In the brine circuit 18, a bypass valve 25 is connected, which the Brine circuit line 20 - based on the direction of circulation of the brine - upstream of the hydraulic motor 22 and before the evaporator 5 connects. This bypass valve 25 can be a function can be controlled by the outside air temperature by opening the valve at higher outside air temperatures something is always open and with falling outside air temperatures more and more is closed.
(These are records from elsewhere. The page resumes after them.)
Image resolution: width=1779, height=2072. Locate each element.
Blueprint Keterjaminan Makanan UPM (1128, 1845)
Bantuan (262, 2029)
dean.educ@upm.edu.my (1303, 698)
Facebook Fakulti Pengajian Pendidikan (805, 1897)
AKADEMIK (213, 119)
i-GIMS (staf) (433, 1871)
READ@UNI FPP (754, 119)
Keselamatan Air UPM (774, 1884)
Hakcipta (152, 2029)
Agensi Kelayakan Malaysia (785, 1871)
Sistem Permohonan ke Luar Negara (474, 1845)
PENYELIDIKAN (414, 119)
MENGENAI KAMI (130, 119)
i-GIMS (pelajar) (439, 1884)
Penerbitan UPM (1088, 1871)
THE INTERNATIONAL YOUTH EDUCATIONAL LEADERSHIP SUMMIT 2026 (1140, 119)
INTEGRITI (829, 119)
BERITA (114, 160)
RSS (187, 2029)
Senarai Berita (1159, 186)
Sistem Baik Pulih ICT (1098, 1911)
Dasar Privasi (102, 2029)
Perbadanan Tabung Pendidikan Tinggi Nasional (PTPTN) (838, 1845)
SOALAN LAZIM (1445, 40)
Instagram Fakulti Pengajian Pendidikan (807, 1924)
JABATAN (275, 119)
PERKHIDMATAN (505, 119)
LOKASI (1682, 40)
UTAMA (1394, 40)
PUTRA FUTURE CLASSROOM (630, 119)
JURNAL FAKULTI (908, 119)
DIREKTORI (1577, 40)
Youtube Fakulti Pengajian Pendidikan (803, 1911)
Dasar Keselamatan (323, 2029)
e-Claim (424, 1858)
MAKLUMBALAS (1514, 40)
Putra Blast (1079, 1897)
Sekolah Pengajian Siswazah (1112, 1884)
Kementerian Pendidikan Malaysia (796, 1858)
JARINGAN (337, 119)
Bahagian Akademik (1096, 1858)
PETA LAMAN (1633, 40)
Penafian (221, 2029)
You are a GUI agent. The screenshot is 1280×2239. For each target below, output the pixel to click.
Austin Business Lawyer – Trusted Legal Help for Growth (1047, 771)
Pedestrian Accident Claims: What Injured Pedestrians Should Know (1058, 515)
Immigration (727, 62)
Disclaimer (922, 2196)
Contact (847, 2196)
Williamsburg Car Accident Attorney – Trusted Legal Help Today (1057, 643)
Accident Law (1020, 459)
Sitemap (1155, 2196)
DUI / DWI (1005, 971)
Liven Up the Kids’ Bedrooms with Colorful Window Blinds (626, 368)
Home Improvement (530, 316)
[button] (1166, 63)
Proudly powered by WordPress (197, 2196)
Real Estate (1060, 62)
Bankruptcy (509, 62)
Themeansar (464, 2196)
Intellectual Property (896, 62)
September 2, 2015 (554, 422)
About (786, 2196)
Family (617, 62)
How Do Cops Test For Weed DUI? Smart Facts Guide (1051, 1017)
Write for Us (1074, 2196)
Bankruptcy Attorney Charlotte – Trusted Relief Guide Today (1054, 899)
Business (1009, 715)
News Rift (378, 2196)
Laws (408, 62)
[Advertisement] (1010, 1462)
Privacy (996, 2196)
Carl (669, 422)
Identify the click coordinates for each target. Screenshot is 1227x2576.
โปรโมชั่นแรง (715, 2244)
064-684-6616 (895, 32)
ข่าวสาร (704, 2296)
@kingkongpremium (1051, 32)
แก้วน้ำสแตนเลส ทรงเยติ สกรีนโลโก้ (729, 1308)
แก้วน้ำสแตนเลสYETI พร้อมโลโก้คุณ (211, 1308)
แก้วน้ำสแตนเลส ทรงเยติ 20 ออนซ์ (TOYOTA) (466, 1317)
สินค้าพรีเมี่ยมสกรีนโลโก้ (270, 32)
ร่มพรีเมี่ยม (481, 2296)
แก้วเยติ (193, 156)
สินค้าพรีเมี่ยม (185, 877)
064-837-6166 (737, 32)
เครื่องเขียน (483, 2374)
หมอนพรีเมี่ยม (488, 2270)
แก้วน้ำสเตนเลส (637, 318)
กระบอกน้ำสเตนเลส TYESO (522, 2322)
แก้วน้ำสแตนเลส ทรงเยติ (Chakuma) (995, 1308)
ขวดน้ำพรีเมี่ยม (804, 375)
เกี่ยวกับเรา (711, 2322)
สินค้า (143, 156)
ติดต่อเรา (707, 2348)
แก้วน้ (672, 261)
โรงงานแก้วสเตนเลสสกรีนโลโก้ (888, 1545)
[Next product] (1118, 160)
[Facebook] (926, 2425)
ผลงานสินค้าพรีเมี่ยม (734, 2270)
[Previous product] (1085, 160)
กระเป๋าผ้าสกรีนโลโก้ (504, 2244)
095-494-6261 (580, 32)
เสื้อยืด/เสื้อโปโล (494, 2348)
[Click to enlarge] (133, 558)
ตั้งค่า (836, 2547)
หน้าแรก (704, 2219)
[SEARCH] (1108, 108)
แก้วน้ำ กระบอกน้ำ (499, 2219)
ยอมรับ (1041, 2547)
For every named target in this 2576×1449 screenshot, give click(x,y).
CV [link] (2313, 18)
The relaxation heat of the bypass Valve 25 is supplied to the evaporator 5 particularly effectively With speed regulation of the internal combustion engine ¢ compressor unit, and especially at high speed at low outside air temperatures and lower Speed at high outside air temperatures, the outside air fan 23 promotes in a desired manner particularly strong at low outside air temperatures.

L e r s e i t e

Claims (2)

Claims ½) consisting of an internal combustion engine heat pump unit from a heat pump, the compressor of which can be driven by an internal combustion engine and its evaporator is connected to a brine circuit in which an outside air-brine heat exchanger with outside air fan and a brine circulation pump are arranged, with a through the condenser of the heat pump and waste heat exchanger of the combustion engine guided heating circuit is provided, characterized in that the brine circulating pump (21) can be driven by the internal combustion engine (7) and that for driving the outside air fan (23) a hydraulic motor (22) connected to the brine circuit (18) is provided. 2. Unit according to claim 1, characterized in that the brine circuit Is designed to be adjustable in quantity.